[Start of Attachment]
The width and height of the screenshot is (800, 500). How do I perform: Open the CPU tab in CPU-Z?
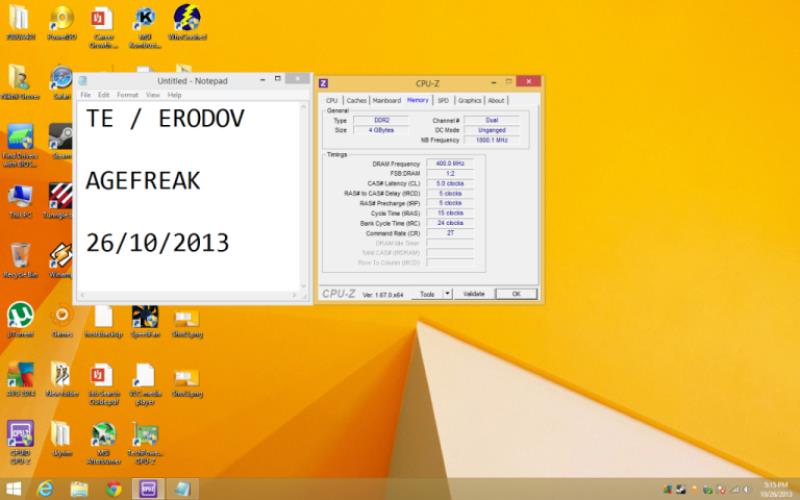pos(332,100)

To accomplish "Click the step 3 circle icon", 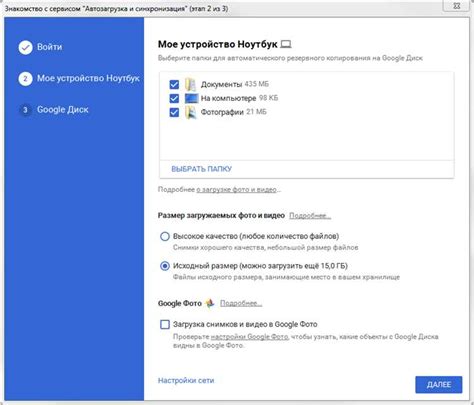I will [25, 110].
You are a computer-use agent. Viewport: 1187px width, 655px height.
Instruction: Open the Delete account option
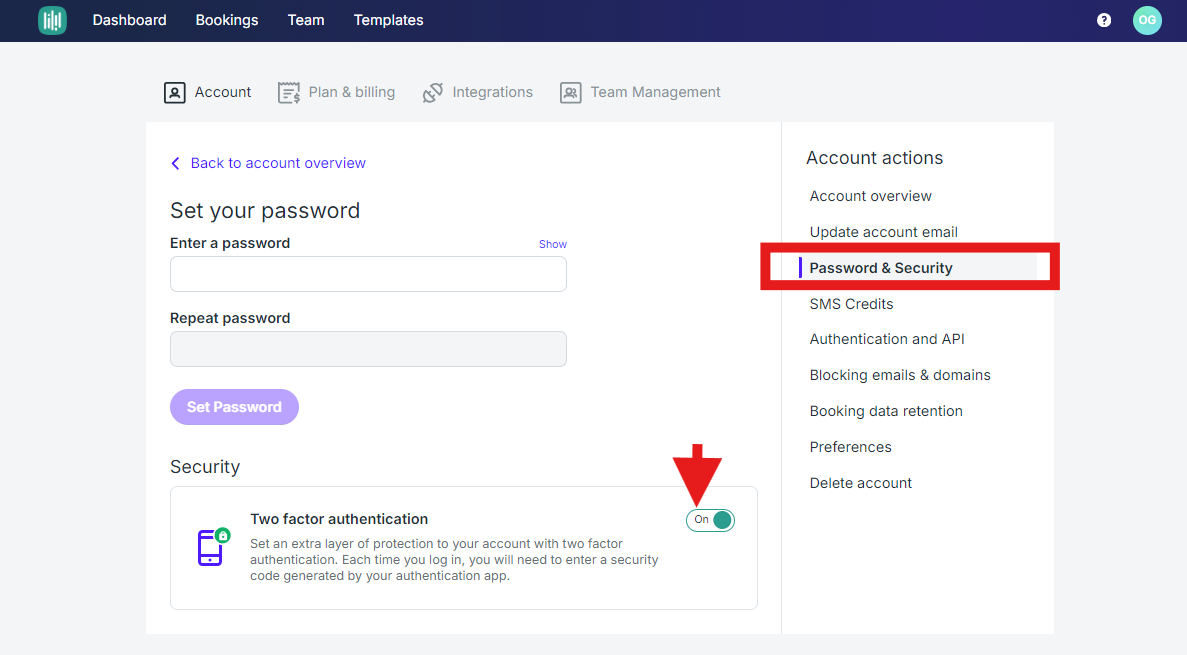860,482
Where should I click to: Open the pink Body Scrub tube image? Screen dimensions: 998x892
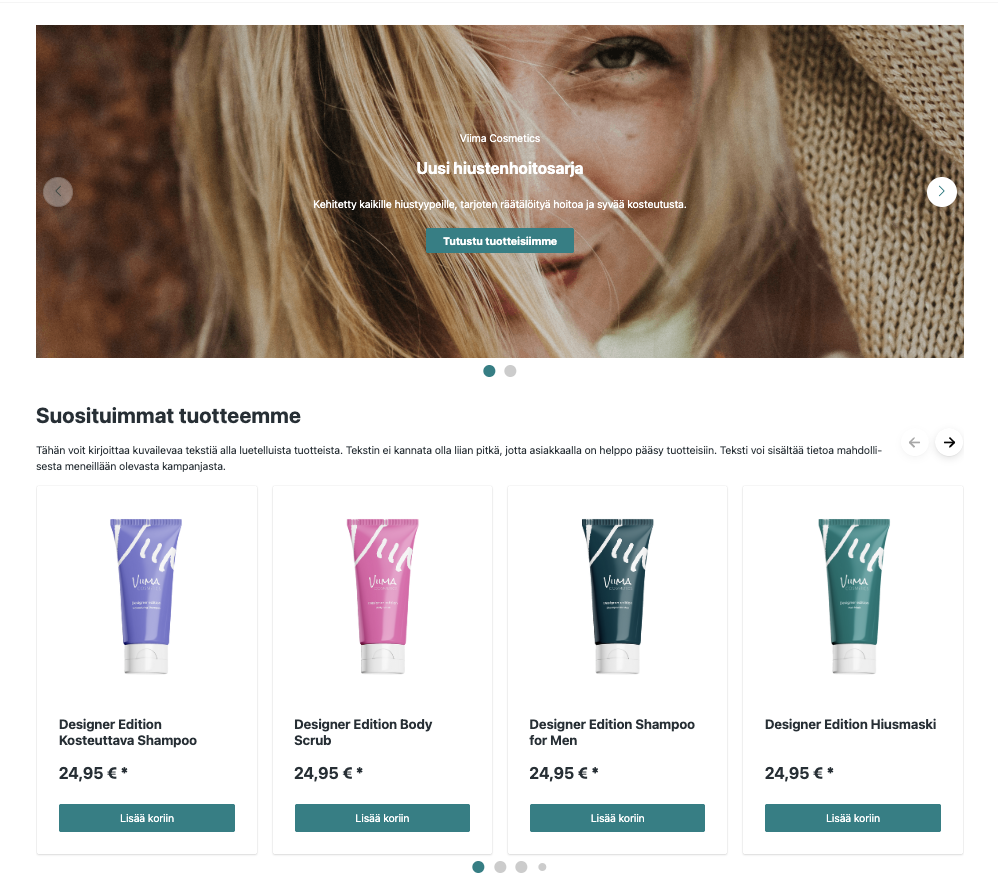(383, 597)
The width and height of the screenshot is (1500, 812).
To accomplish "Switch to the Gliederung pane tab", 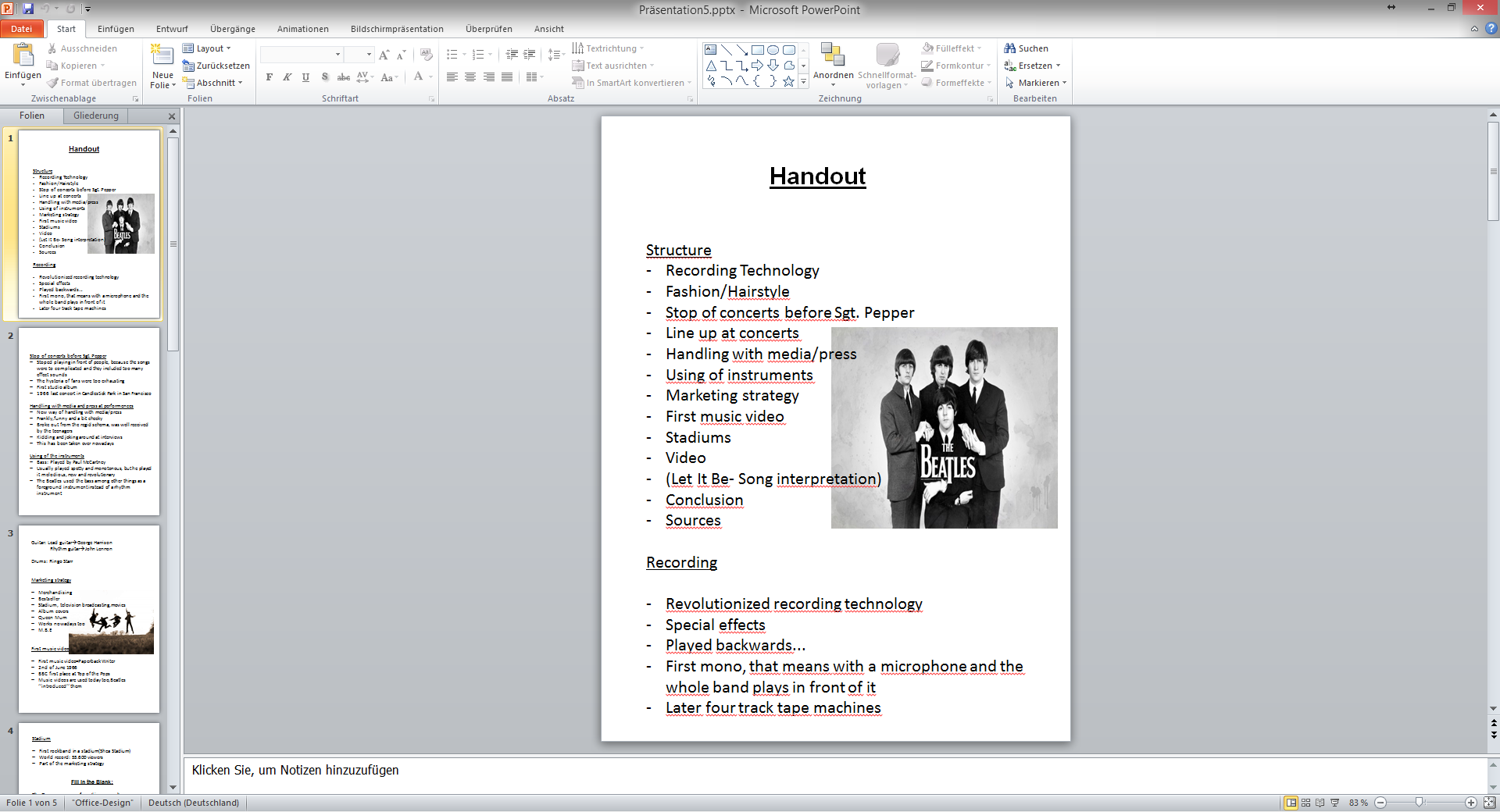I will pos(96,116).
[End of Attachment]
Problem requirements - In the listing above, the required lines run from the line with "You are a computer-use" through the line with "The width and height of the screenshot is (1500, 812).". Output exactly those lines, omitting pictures.

Exercise response -
You are a computer-use agent. Viewport: 1187px width, 655px height.
Instruction: Open the Delete account option
860,482
Where should I click to: Open the pink Body Scrub tube image? Screen dimensions: 998x892
(383, 597)
The width and height of the screenshot is (1500, 812).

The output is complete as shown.